Assignment: Exclude the pictures. Transcribe exactly, and only, the lines from the one holding "Instruction: Select the" to the end of the material below.

- Opening Delimiter -

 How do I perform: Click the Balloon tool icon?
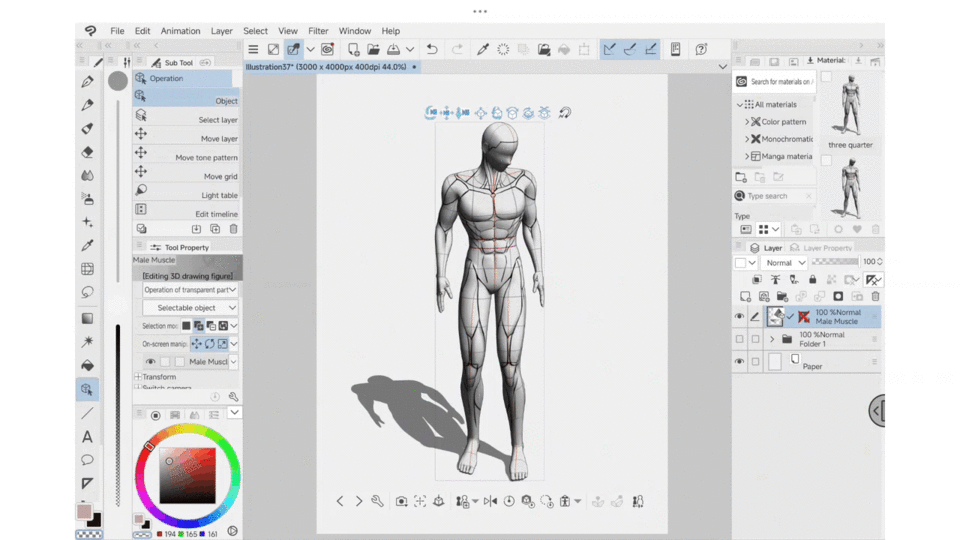tap(88, 460)
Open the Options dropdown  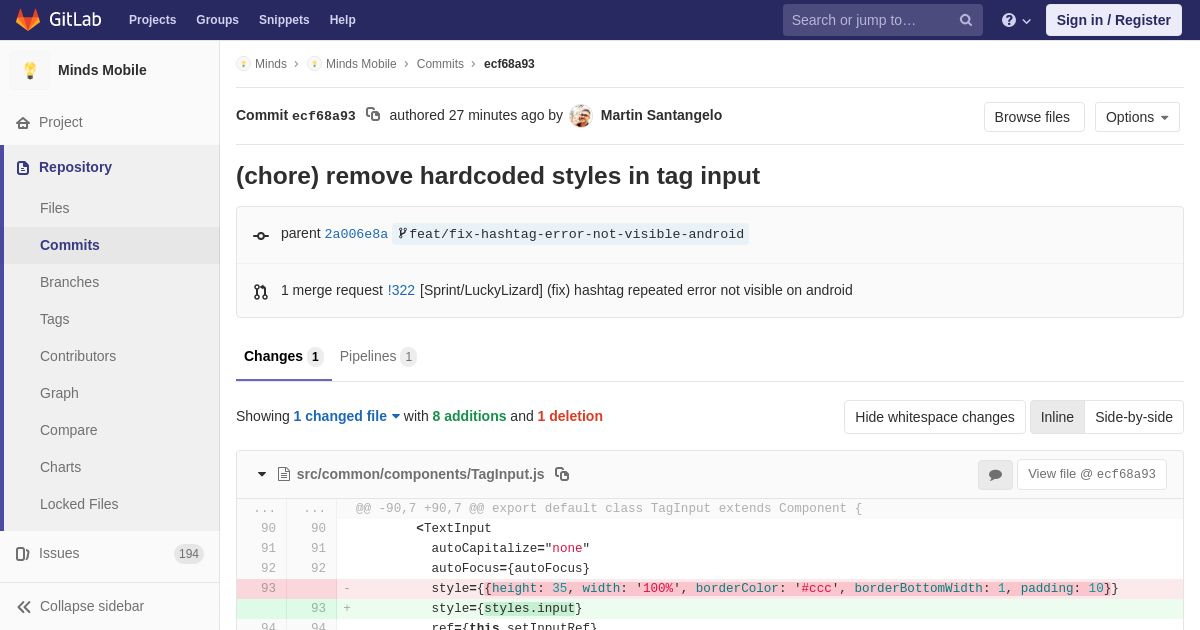(x=1137, y=117)
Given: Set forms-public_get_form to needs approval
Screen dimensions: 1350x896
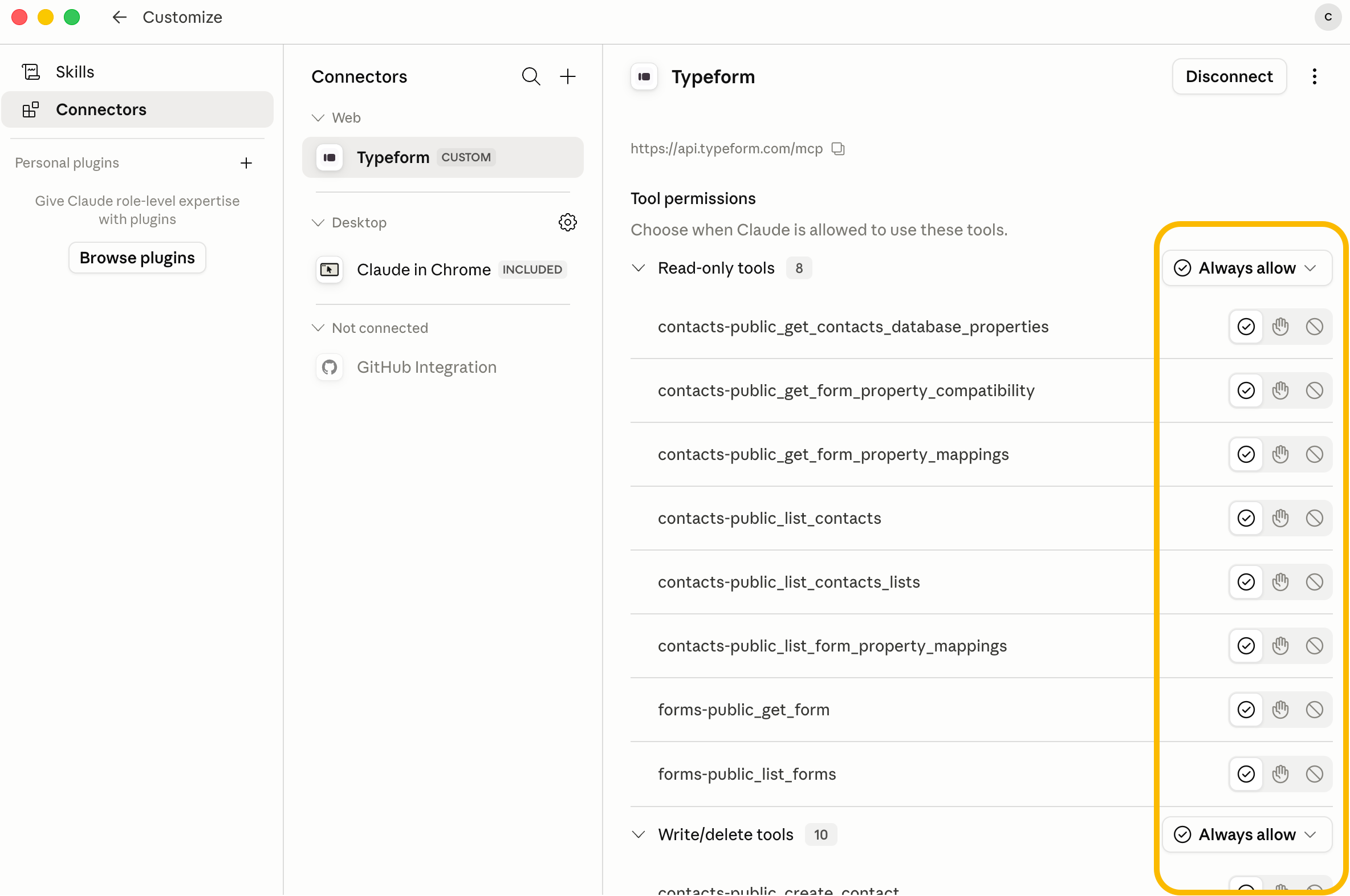Looking at the screenshot, I should pos(1280,710).
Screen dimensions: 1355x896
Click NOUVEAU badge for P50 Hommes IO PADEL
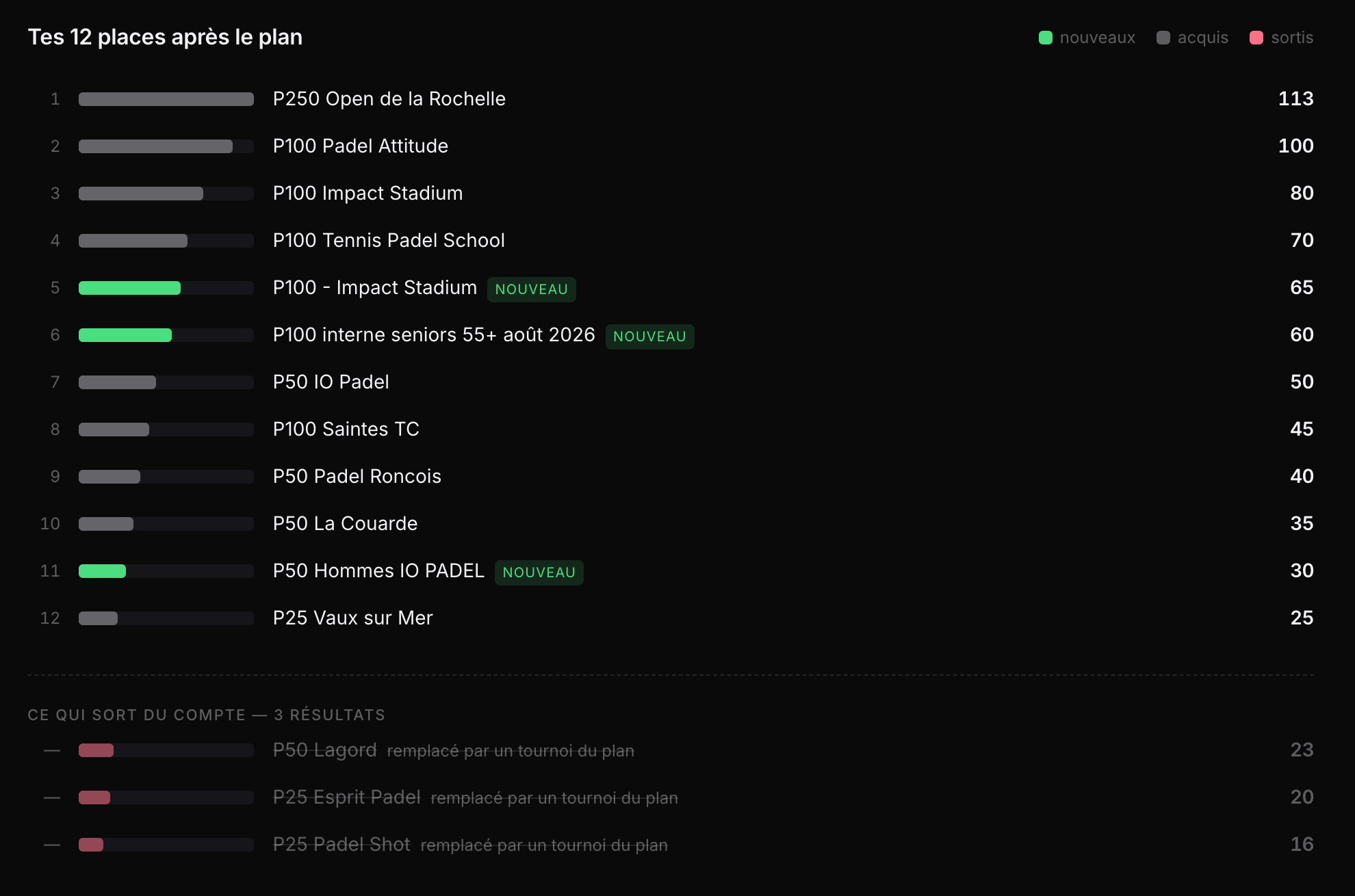[x=539, y=572]
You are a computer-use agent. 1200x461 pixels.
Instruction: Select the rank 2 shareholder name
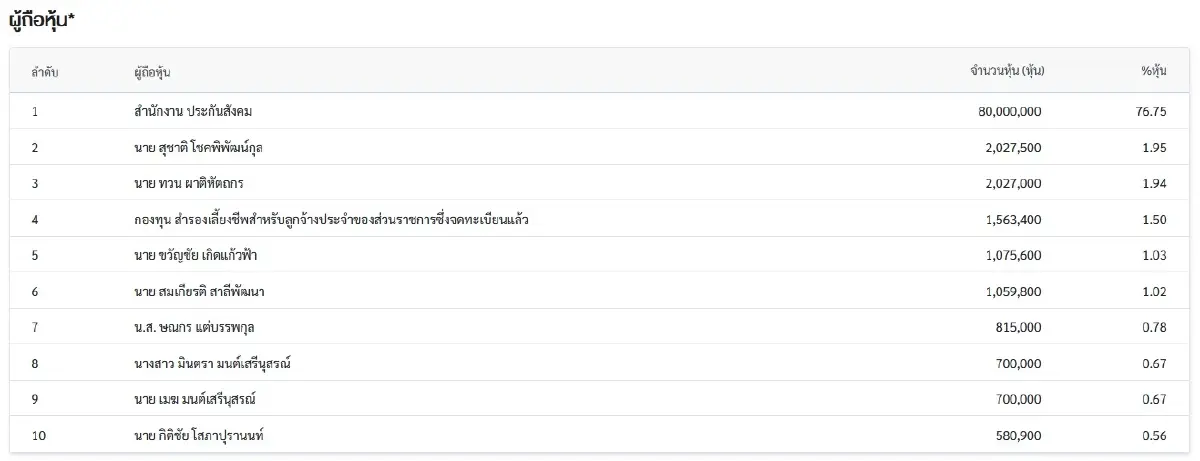[x=198, y=148]
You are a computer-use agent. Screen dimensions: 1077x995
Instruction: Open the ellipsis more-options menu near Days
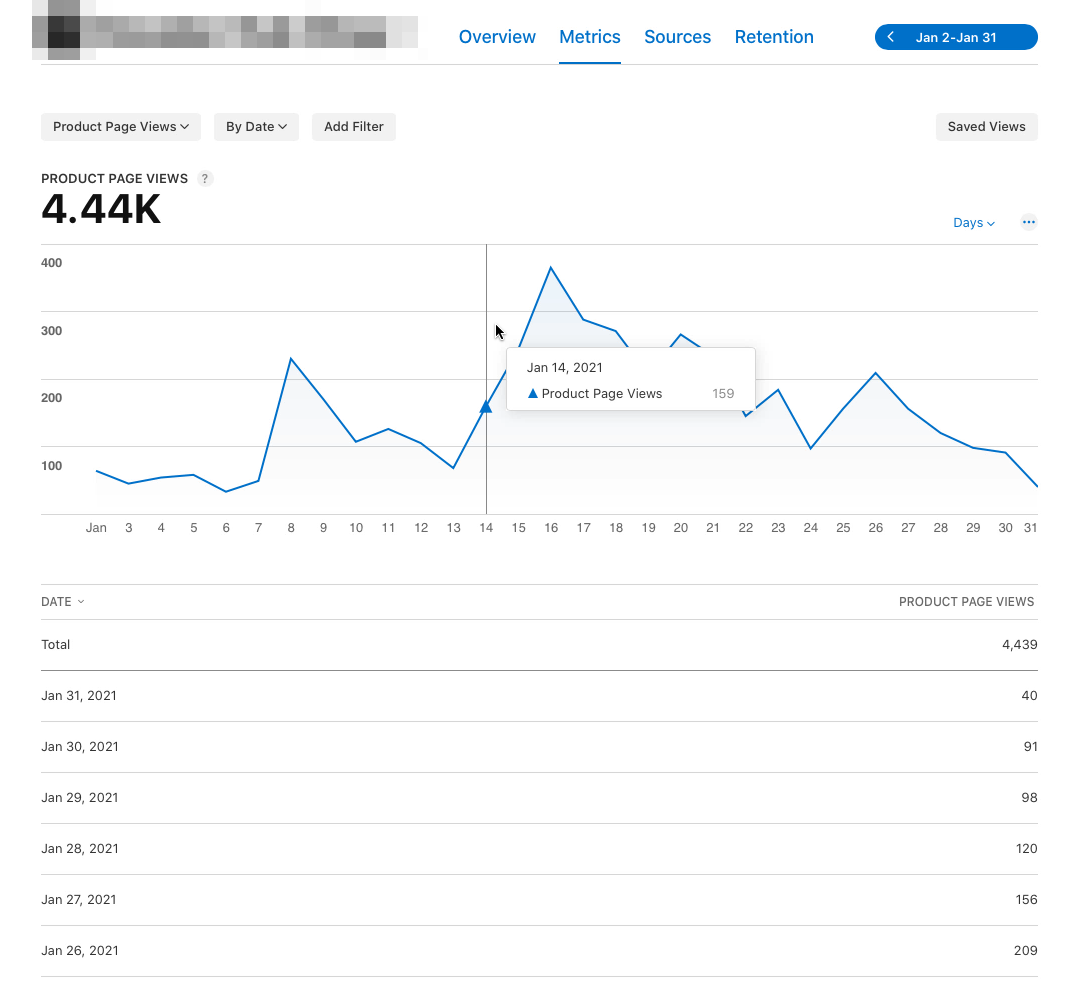tap(1028, 222)
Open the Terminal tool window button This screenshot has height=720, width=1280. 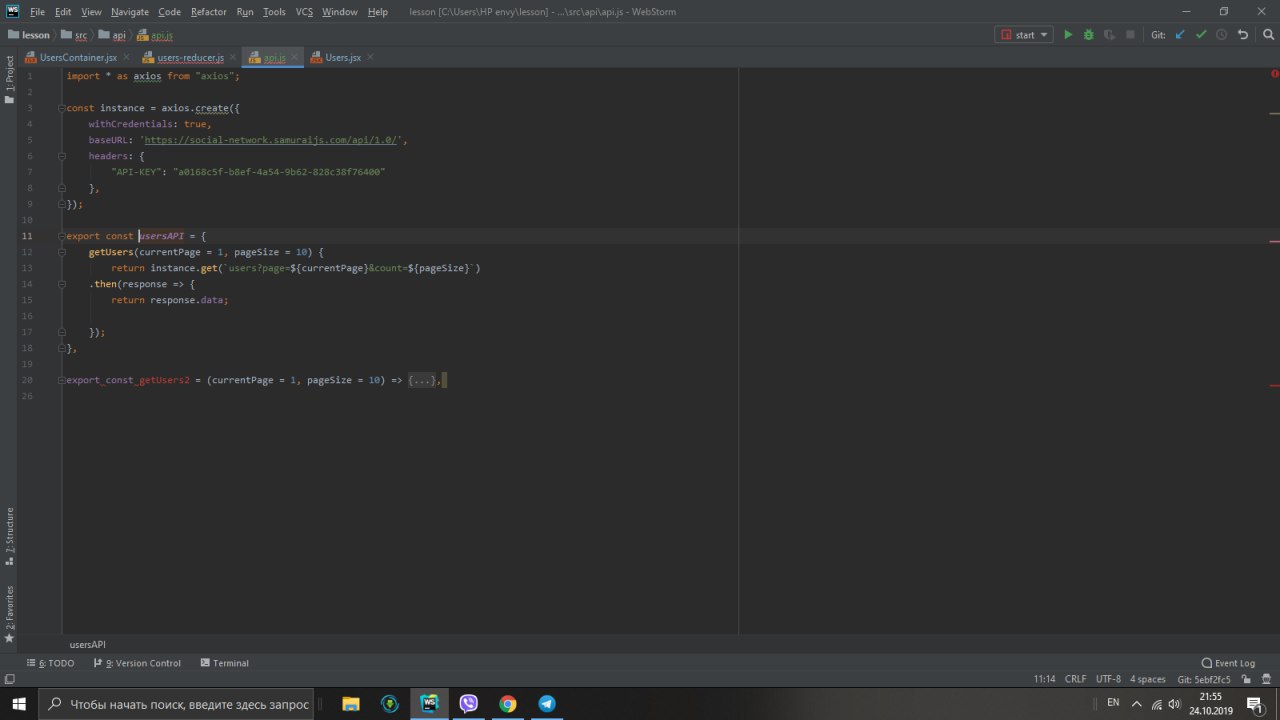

- Closing Delimiter -

Exercise response:
Instruction: Select the rank 2 shareholder name
[x=198, y=148]
You are a computer-use agent. Screen dimensions: 1077x995
Instruction: Open the ellipsis more-options menu near Days
tap(1028, 222)
Open the Terminal tool window button This screenshot has height=720, width=1280. 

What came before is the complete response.